• STATED GOAL
Report every line in the records below that contains the word "Click", copying each such line in full.
== DATASET CONTENT
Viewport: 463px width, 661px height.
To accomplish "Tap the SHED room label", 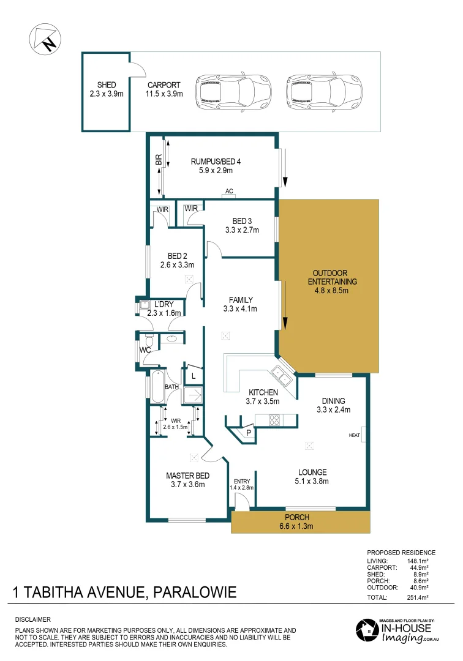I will (107, 89).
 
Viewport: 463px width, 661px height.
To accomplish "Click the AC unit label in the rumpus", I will (230, 192).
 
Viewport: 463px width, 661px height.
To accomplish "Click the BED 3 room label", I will (242, 225).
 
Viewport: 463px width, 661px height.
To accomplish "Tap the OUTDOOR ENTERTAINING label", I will (330, 282).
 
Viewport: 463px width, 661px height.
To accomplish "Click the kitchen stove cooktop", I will (275, 420).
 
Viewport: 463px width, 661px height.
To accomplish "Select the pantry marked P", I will (248, 432).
====
• ANSWER FOR THIS EXERCISE
To accomplish "Click the AC unit label in the rumpus", I will (230, 192).
To accomplish "Click the BED 3 room label", I will (242, 225).
To accomplish "Click the kitchen stove cooktop", I will (275, 420).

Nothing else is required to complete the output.